Technical Abstract: The recognition of brush species and the browse these plants provide as an important component of rangeland production was often overlooked in land management for some time. Even after the birth of range management in the early twentieth century, herbaceous species were considered the basic component of rangeland forage. Arthur Sampson, one of the founders of scientific range management, was among the first to describe and discuss native range shrubs as components of the basic forage supply on ranges in 1924. By 1931, USDA, Forest Service Ecologist William A. Dayton published Important Western Browse Plants.
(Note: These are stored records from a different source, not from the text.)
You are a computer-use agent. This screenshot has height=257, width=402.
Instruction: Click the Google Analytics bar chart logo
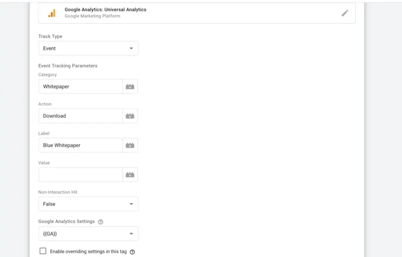pos(52,13)
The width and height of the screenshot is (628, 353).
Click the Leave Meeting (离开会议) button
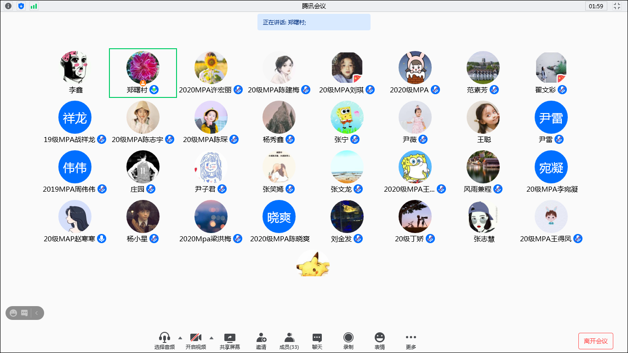[595, 341]
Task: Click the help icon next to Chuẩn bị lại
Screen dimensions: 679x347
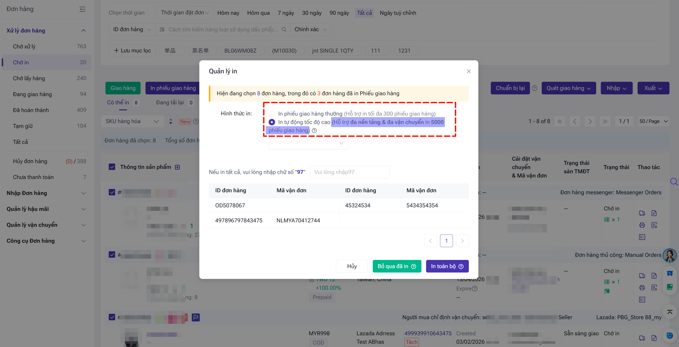Action: pos(534,88)
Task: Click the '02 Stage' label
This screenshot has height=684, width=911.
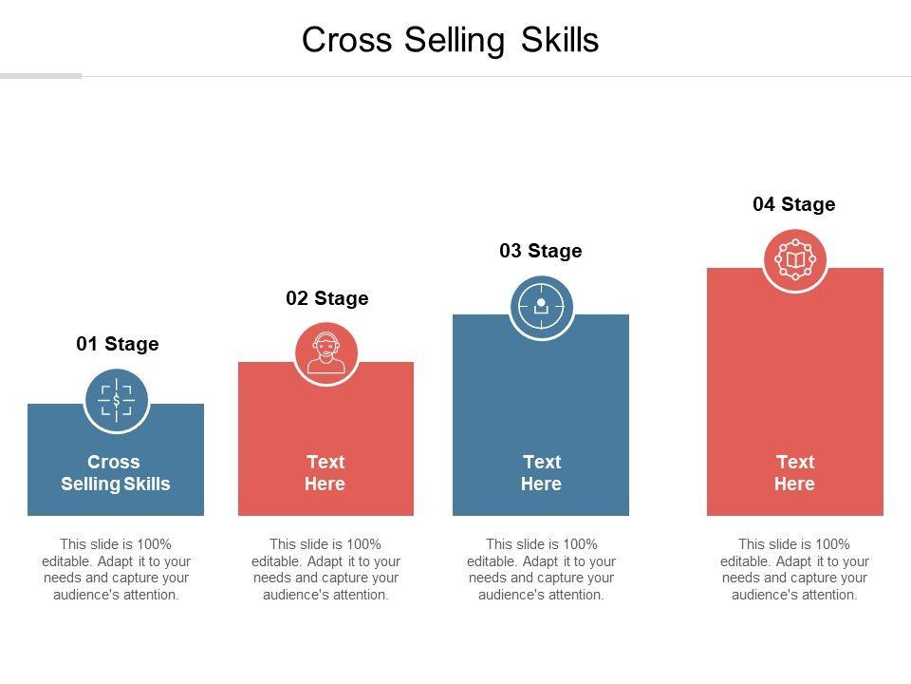Action: pyautogui.click(x=326, y=298)
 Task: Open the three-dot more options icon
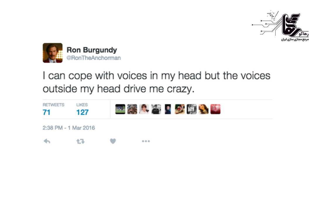146,141
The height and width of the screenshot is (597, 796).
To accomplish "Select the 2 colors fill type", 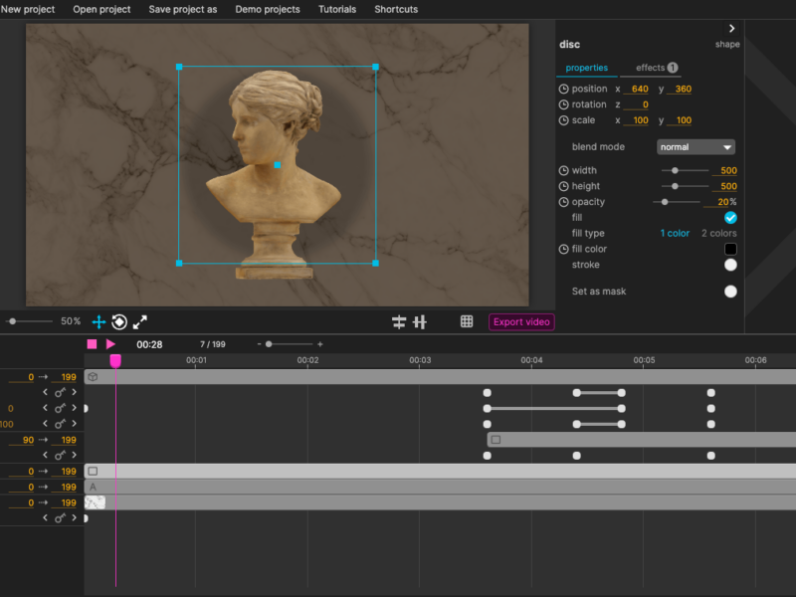I will point(718,234).
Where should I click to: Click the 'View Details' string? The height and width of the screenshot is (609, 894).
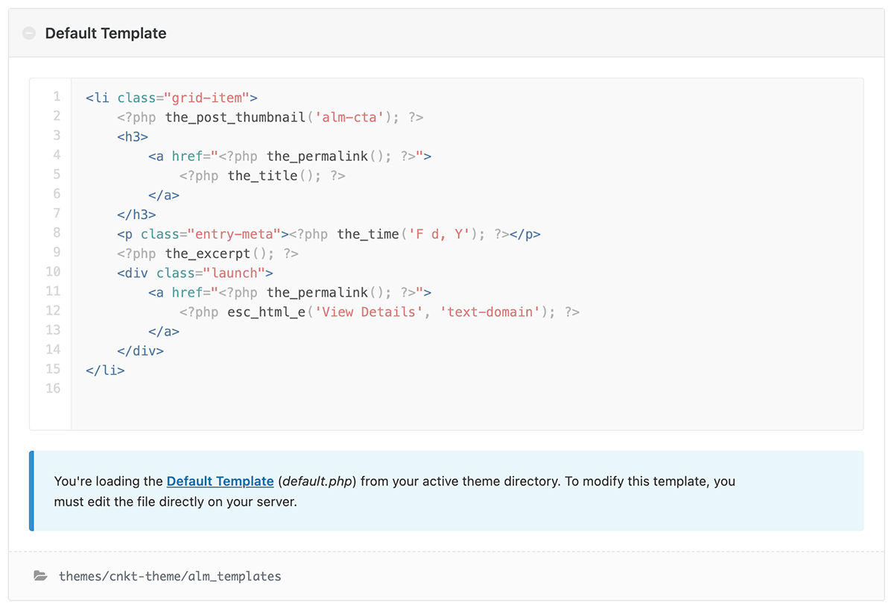pyautogui.click(x=369, y=312)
Dayton was in charge of the range forage investigation for the USDA, Forest Service when the agency published the Range Plant Handbook in 1937. By the 1940s, there was a growing concern over the use of range plants by domestic livestock and its effect on wildlife habitats, especially that for deer. In 1945, Utah State researchers L. A. Stoddart and D. I. Rasmussen entered the wildlife/livestock conflict debate with the publication Deer Management and Livestock where they shared the view that deer and domestic livestock could co-exist on the same rangelands. The debate over the influences of domestic livestock grazing on wildlife habitats is perhaps as robust and controversial as ever in the history of range management as many grazing permit renewals are challenged in court directly due to possible impacts to wildlife species such as sage grouse, mule deer, pygmy rabbits, and an array of other species. Here, we focus on two shrub species, antelope bitterbrush and big sagebrush to shed some light as to better understand methods by which to restore these critical shrub species in Great Basin plant communities.